Zdjęcie ilustracyjne / autor: Pixabay.com
Zdjęcie ilustracyjne / autor: Pixabay.com

Legendarna firma w opałach. Hakerzy szantażują Ferrari

Zespół wGospodarce

Zespół wGospodarce

Portal informacji i opinii o stanie gospodarki

  • Opublikowano: 21 marca 2023, 17:36

  • Powiększ tekst

Włoski producent samochodów sportowych poinformował swoich klientów, że jest szantażowany przez hakerów

Firma przekazała, że Ferrari został skontaktowany przez podmiot odpowiedzialny za zagrożenie z żądaniem okupu związanym z niektórymi danymi kontaktowymi klientów.
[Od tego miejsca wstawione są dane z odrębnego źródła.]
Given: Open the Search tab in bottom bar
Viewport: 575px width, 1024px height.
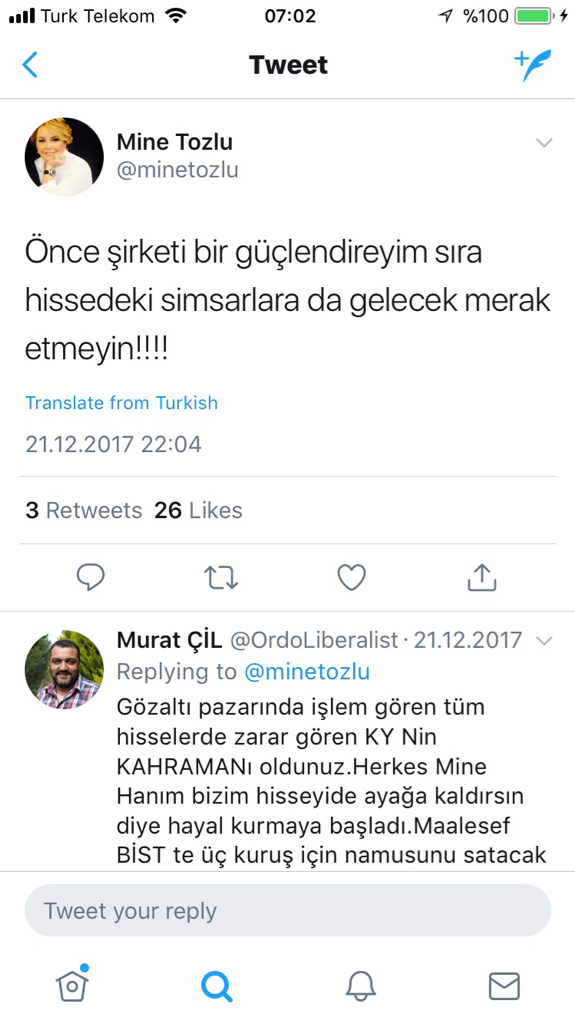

Z przykrością informujemy o cyber incydencie w Ferrari, gdzie podmiot stanowiący zagrożenie był w stanie uzyskać dostęp do ograniczonej liczby systemów w naszym środowisku IT - podał producent samochodów.

Firma poinformowała, że po wpłynięciu żądania okupu rozpoczęto dochodzenie we współpracy z wiodącą globalną firmą zajmującą się cyber bezpieczeństwem. Ponadto poinformowano odpowiednie władze.

Nie będziemy akceptować żądań okupu, ponieważ zgoda na takie żądania finansowałaby działalność przestępczą i pozwalała sprawcom na kontynuowanie ataków - dodano w komunikacie.

Ferrari podkreśliło, że cyberatak, nie ma „żadnego wpływu na działalność naszej firmy”.

Szef firmy Benedetto Vigna w mailu do klientów napisał, że niektóre dane dotyczące klientów zostały narażone, w tym nazwiska, adresy, adresy e-mail i numery telefonów. Spieszył jednak by uspokoić:”żadne szczegóły płatności i / lub numery kont bankowych i / lub inne wrażliwe informacje o płatnościach ani szczegóły samochodów Ferrari posiadanych lub zamówionych nie zostały skradzione”.

W oświadczeniu firmy nie ma wzmianki o tak zwanym ransomware, czyli o oprogramowaniu, które blokuje dostęp do systemu komputerowego lub uniemożliwia odczyt zapisanych w nim danych, a następnie żąda od ofiary okupu za przywrócenie stanu pierwotnego.

Niemiecki dziennik „Bild” przypomina, że w zeszłym roku w październiku pojawiły się pogłoski, że cyber gang „RansomEXX” zaatakował Ferrari i umieścił dane w sieci. Mówiło się o siedmiu gigabajtach poufnych dokumentów. Firma zaprzeczyła, że taki atak miał miejsce.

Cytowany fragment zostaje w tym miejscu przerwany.